**Extrait cité**
____

La psychologie financière aide à mieux comprendre les interactions entre l’argent et le comportement humain
L’argent a un effet particulier sur les gens. Grâce à la psychologie financière, nous comprenons de mieux en mieux la relation entre nos finances, nos sentiments et notre psychisme.
Dans la liste des tabous qui ont la vie dure, l’argent figure souvent en tête. Pour la plupart des personnes, il s’agit même d’un tabou plus fort et plus important que leur vie sexuelle, comme le montre une récente étude. Les tabous sont rarement positifs tant pour notre mental que pour notre côté émotionnel. Et afin de mieux comprendre les interactions entre l’argent, la psyché humaine et nos comportements, une branche spécifique de la psychologie est en train de voir le jour : la psychologie financière.

____

**Actions à mener**
• 1. Répondez à ces questions sur l'extrait consacré à la psychologie financière :
(a) Entre quels trois éléments comprenons-nous de mieux en mieux la relation grâce à la psychologie financière ?
(b) À quoi une récente étude compare-t-elle le tabou de l'argent pour la plupart des personnes ?
(c) Dans quelle liste l'argent figure-t-il souvent en tête ?
• 2. D'après la dernière phrase de l'extrait consacré à la psychologie financière, entre quels éléments cette branche de la psychologie cherche-t-elle à mieux comprendre les interactions ? Citez-les tous.
• 3. Traduisez en anglais la phrase suivante de l'extrait consacré à la psychologie financière : « Les tabous sont rarement positifs tant pour notre mental que pour notre côté émotionnel. »

**Entrées du jeu de données**
____

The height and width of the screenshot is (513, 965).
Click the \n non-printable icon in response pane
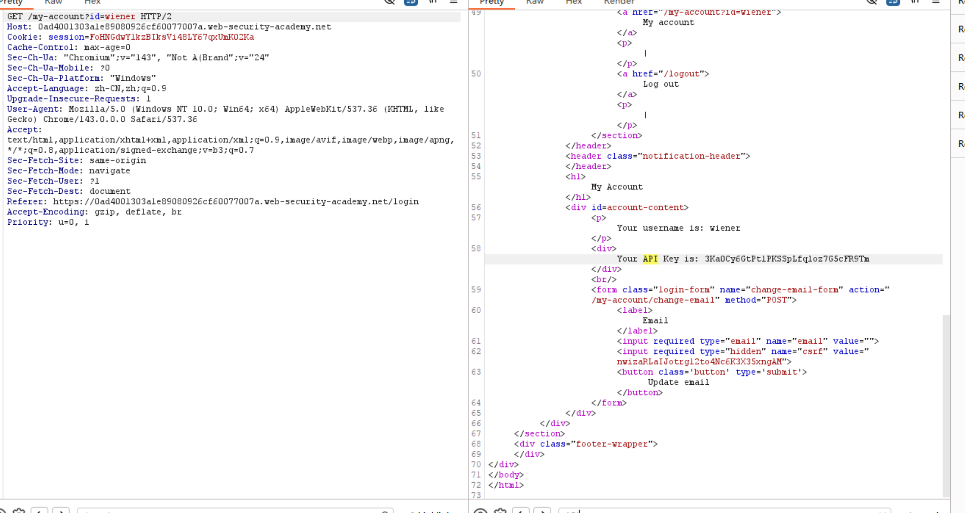click(x=915, y=2)

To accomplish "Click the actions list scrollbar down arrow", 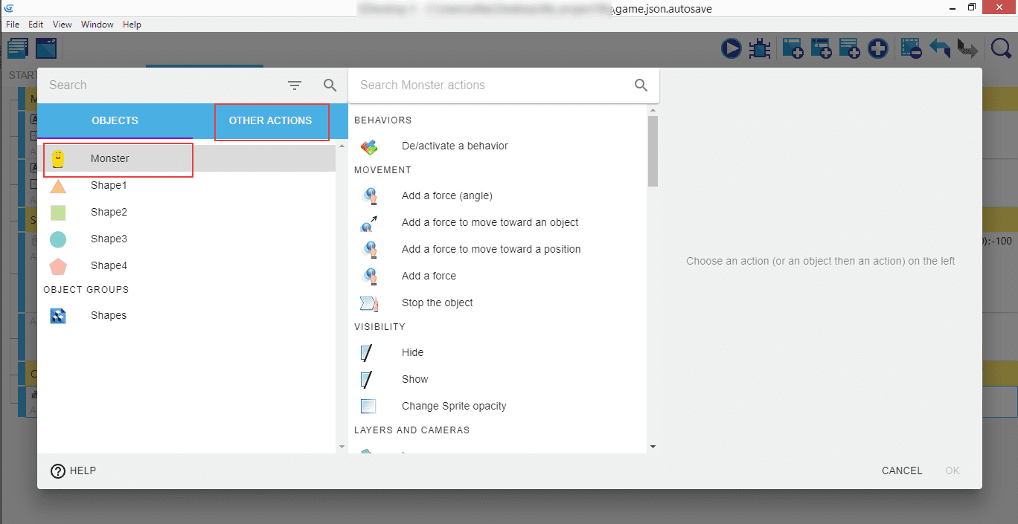I will click(x=653, y=447).

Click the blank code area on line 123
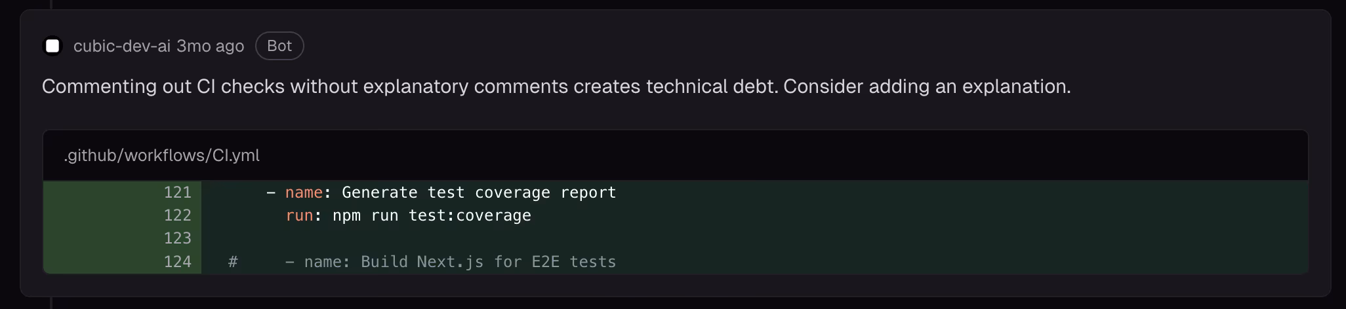pos(754,238)
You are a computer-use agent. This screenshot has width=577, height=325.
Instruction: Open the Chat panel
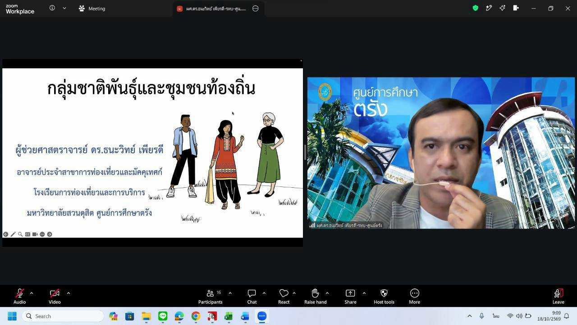pos(252,296)
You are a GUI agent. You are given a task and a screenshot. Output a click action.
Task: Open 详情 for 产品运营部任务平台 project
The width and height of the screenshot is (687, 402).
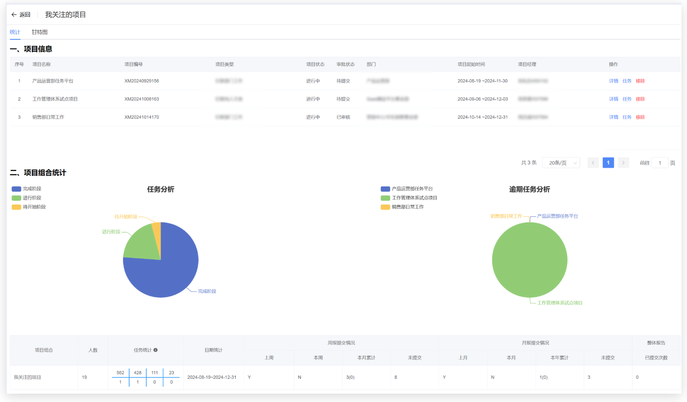[613, 81]
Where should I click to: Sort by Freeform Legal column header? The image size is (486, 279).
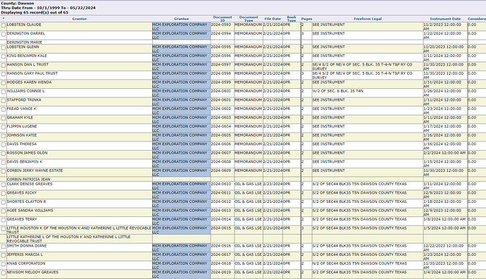tap(368, 19)
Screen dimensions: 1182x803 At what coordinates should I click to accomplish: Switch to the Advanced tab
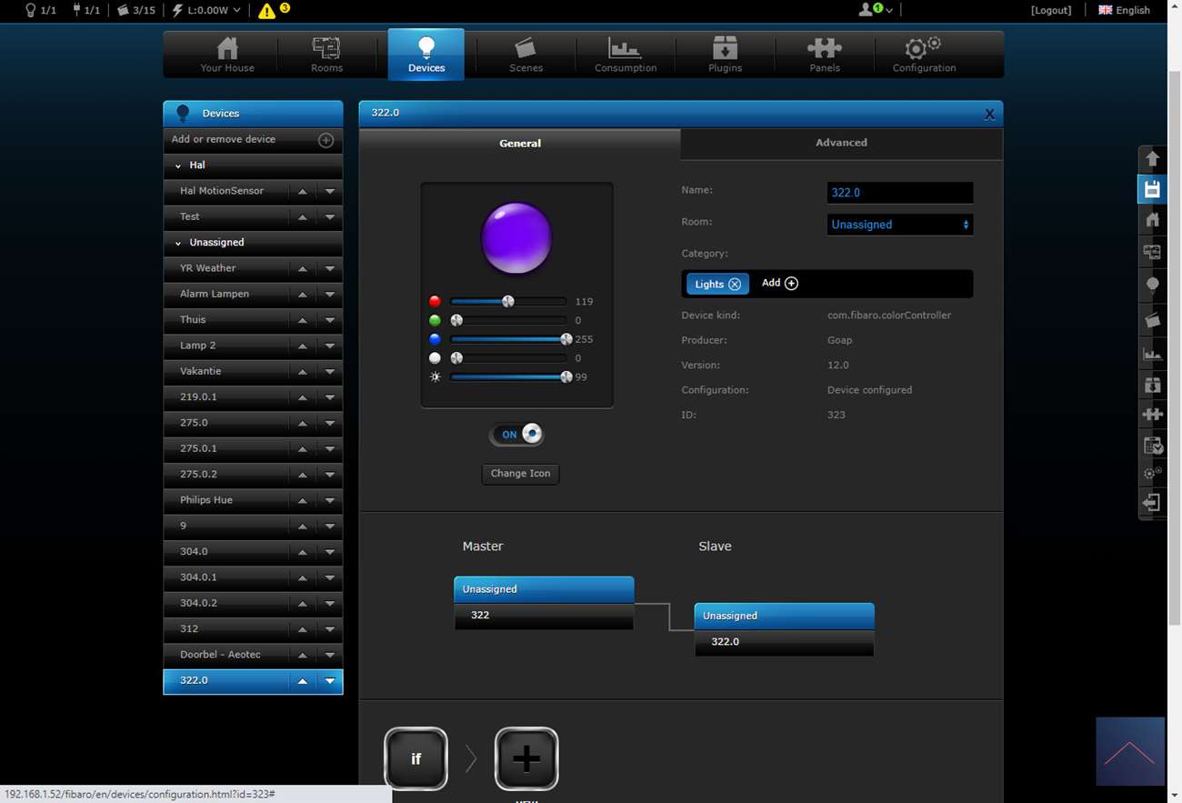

____

**Corrigés détaillés**
• 1.
(a) Nos finances, nos sentiments et notre psychisme.
(b) À leur vie sexuelle : l'argent serait un tabou plus fort et plus important.
(c) Dans la liste des tabous qui ont la vie dure.

• 2.
- l'argent
- la psyché humaine
- nos comportements

• 3. Taboos are rarely positive, whether for our mental state or for our emotional side.